Every entry, start to finish, should be printed verbatim without pictures.

═════ Data section ═════

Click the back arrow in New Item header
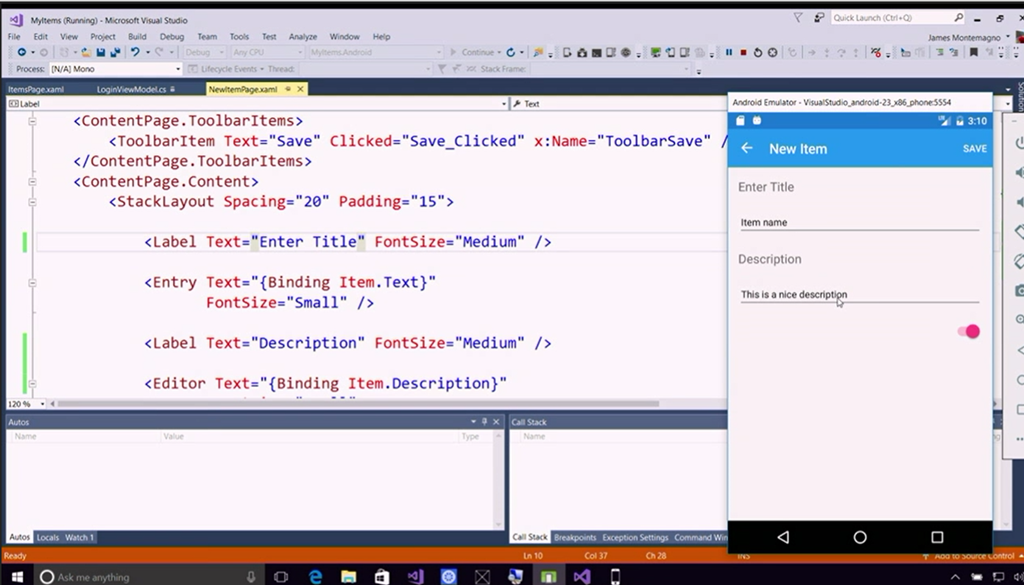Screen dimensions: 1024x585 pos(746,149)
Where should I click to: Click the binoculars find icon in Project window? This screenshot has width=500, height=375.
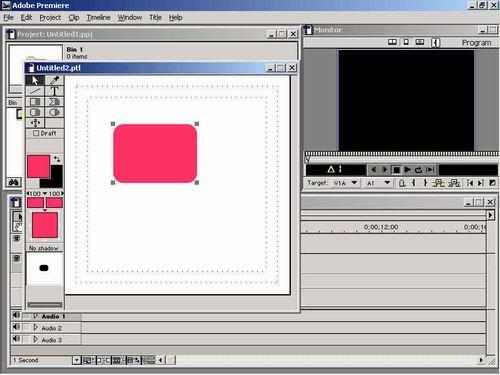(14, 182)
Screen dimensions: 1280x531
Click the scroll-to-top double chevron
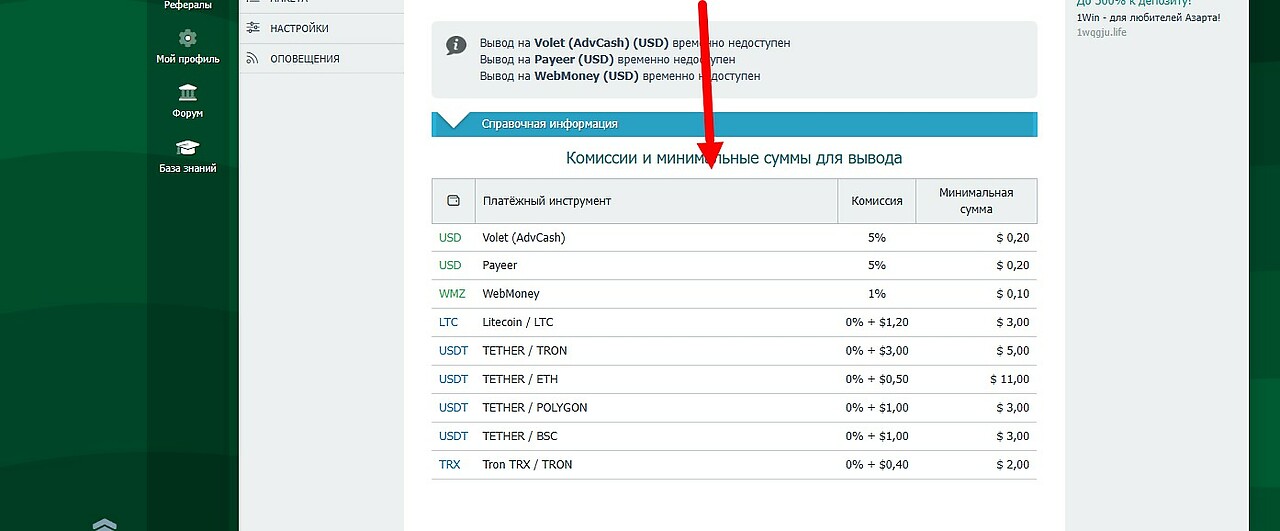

═════

- _Task answer_
Click the back arrow in New Item header
Screen dimensions: 1024x585 pos(746,149)
Where should I click to: Click the binoculars find icon in Project window? This screenshot has width=500, height=375.
(14, 182)
Screen dimensions: 1280x531
Click the scroll-to-top double chevron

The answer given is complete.